Calato il sipario su Euro 2024, dominato dalla Spagna dei giovani, le attenzioni degli appassionati di calcio sono rivolte al mercato e alla nuova Serie A. Ad un mese dal via la nostra redazione ha raggiunto Luigi Lavecchia. L’ex giocatore, tra le altre, di Juventus e Bologna è oggi commentatore televisivo oltre che talent scout e istruttore per la Football Academy di Alghero, affiliata al Cagliari. Insomma, uno che sa cosa voglia dire lavorare con i giovani. Per questo gli abbiamo chiesto cosa deve fare il movimento nazionale per ripartire.
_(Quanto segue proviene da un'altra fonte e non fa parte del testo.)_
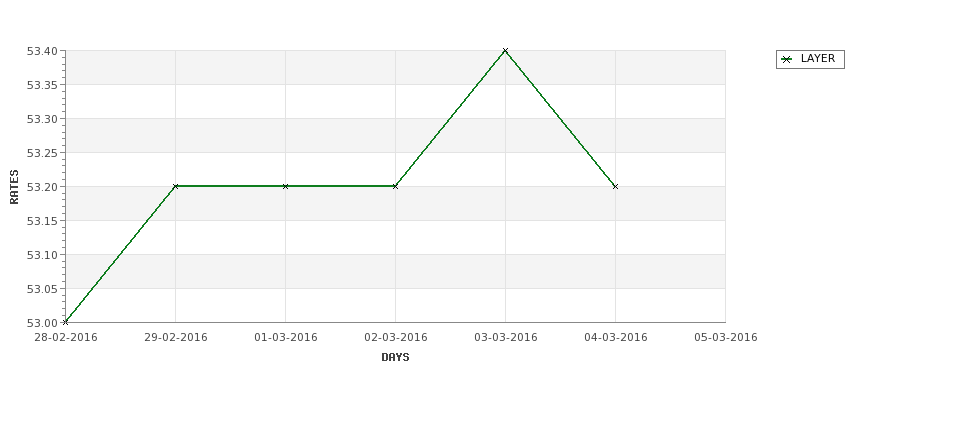Click the 01-03-2016 x-axis label

pos(285,338)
Oltre a un parere sui primi passi del nuovo corso dei rossoblù emiliani in vista dell'avventura in Champions League.

Ciao Luigi e grazie per aver accettato il nostro invito. Stiamo effettuando una mini-inchiesta per capire cosa non vada nel movimento italiano. Più di qualcuno ci ha detto quanto conti il fatto che non si giochi più per le strade e che nei settori giovanili si dia troppa importanza alla tattica piuttosto che alla tecnica. Sono concetti che hai ripreso in un tuo post su Facebook, nel quale parli però anche della mancanza di passione da parte dei ragazzi. Da tecnico che ha lavorato con i giovani in quale ordine di importanza metti questi fattori? Quanto i giovani mancano effettivamente, quanto non li sappiamo valorizzare e quanto loro non hanno più voglia di sacrificarsi?
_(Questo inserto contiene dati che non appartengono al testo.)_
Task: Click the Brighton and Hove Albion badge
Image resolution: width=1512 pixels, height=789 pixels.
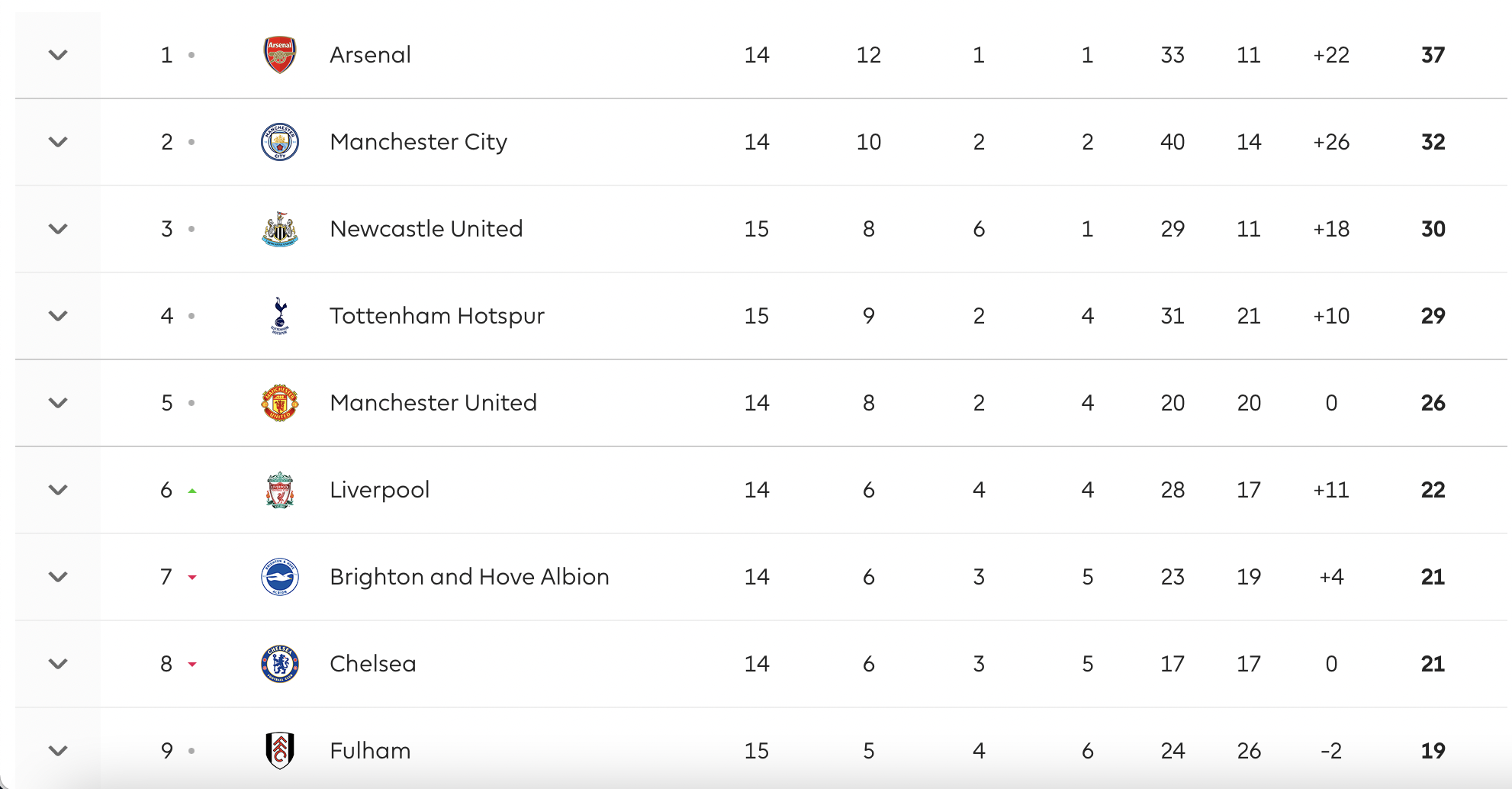Action: (x=280, y=577)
A Torino mi è capitato di vedere oratori e giardinetti vuoti e ho notato la stessa cosa in Sardegna dove lavoro. Purtroppo è vero, una volta terminato l’allenamento i ragazzi non giocano più a pallone a differenza di quanto accadeva ai miei tempi. Così non va bene, perché se si vuole diventare calciatori due o tre ore di allenamento al giorno non bastano, a meno che non si sia fenomeni. Per quanto riguarda i settori giovanili, mi rifaccio a quanto ha scritto Dybala sul fatto che in Italia gli istruttori lascino meno libertà ai ragazzi rispetto a quanto accade in Argentina. Da noi il talento finisce troppo spesso in secondo piano rispetto alla tattica e questo vale nel paragone con il Sud America, dove invece i ragazzi crescono ancora per strada con un pallone tra i piedi, ma non solo. Ti riporto la mia esperienza da calciatore in Francia, dove ho giocato poco, ma ricordo che i giovani e anche giovanissimi venivano buttati in prima squadra, sia in formazioni top che in squadre di secondo piano. Del resto se le nazionali giovanili italiane hanno ottenuto i risultati che conosciamo vuol dire che il talento c’è.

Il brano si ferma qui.